> Directions
Could you render every line of the records below as one string each in a JSON list, skipping blank lines and leaving out the pictures?

====== Data to process

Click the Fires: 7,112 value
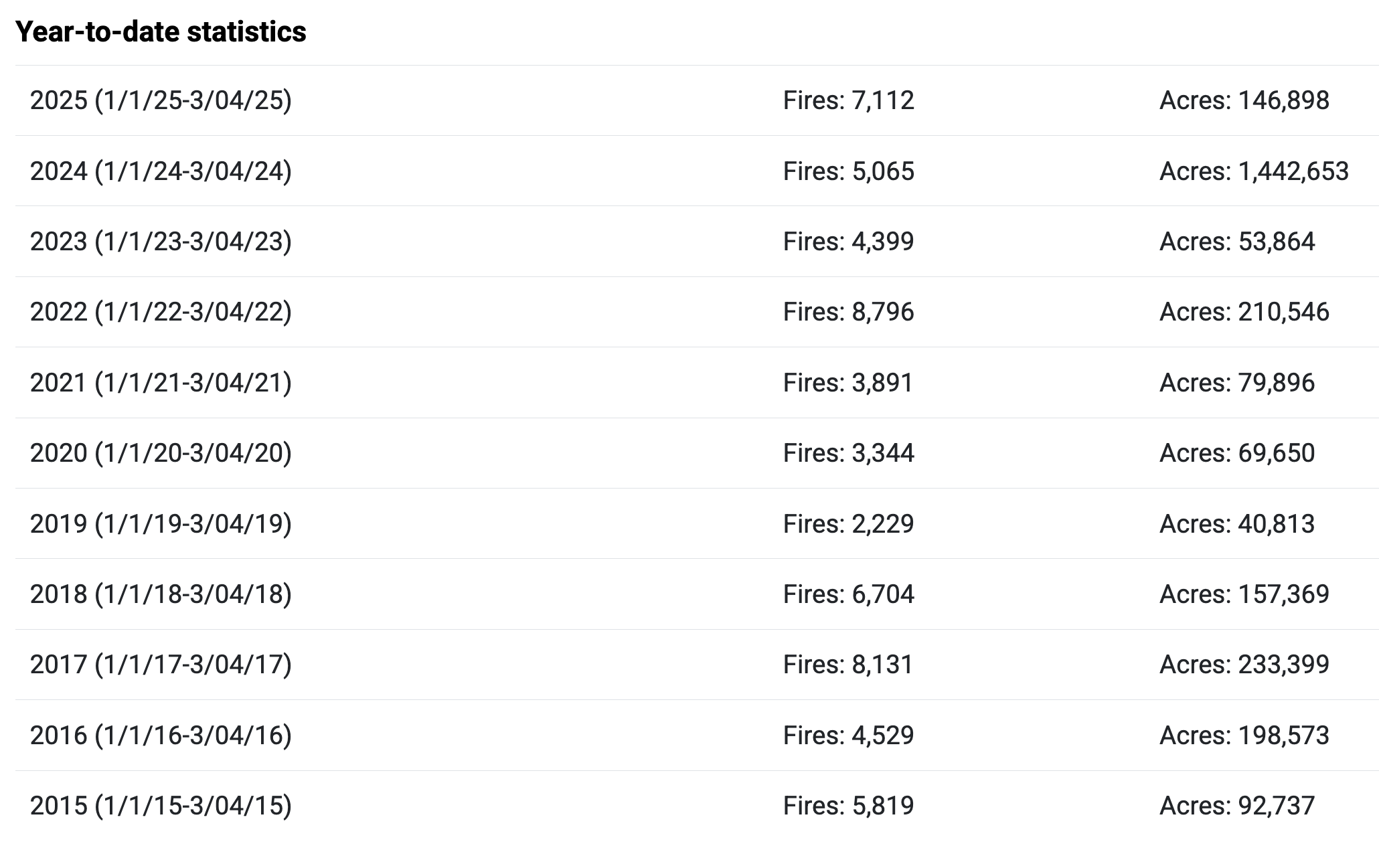1379x862 pixels. tap(848, 100)
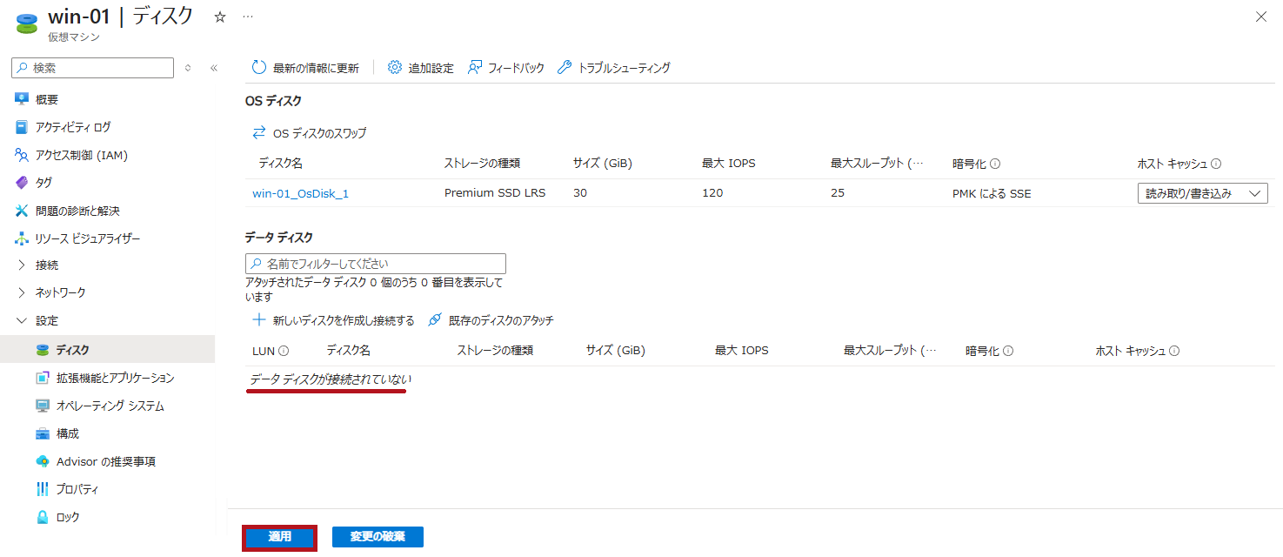
Task: Open 概要 in the left menu
Action: (47, 99)
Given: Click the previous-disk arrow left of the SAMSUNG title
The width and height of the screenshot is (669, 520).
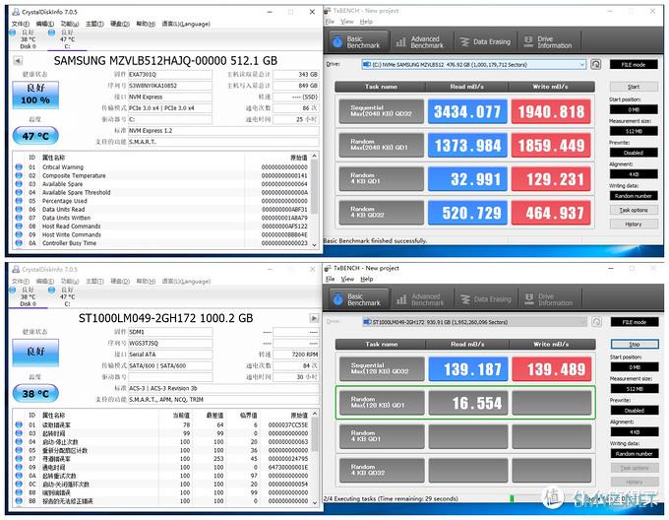Looking at the screenshot, I should point(18,60).
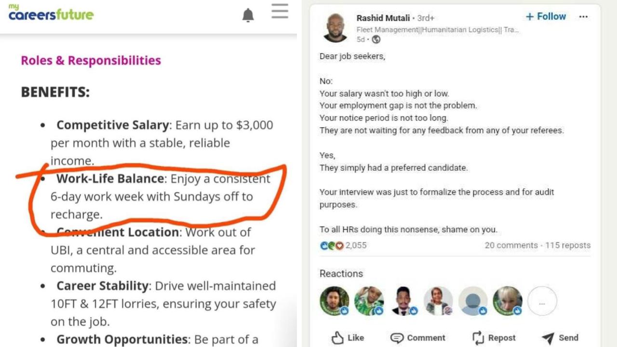Click Rashid Mutali's profile photo
Screen dimensions: 617x347
pyautogui.click(x=335, y=27)
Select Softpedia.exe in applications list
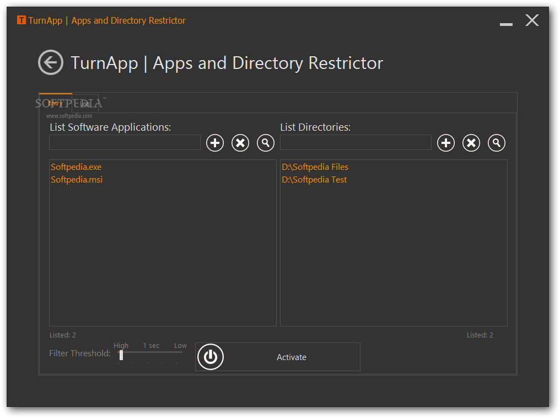This screenshot has width=560, height=418. pos(76,167)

============

> Task output
[
  "Click the Fires: 7,112 value",
  "1379x862 pixels. tap(848, 100)",
  "Task: Open 概要 in the left menu",
  "Action: (47, 99)",
  "Given: Click the previous-disk arrow left of the SAMSUNG title",
  "The width and height of the screenshot is (669, 520).",
  "Looking at the screenshot, I should point(18,60).",
  "Click Rashid Mutali's profile photo",
  "Screen dimensions: 617x347",
  "pyautogui.click(x=335, y=27)",
  "Select Softpedia.exe in applications list",
  "This screenshot has width=560, height=418. pos(76,167)"
]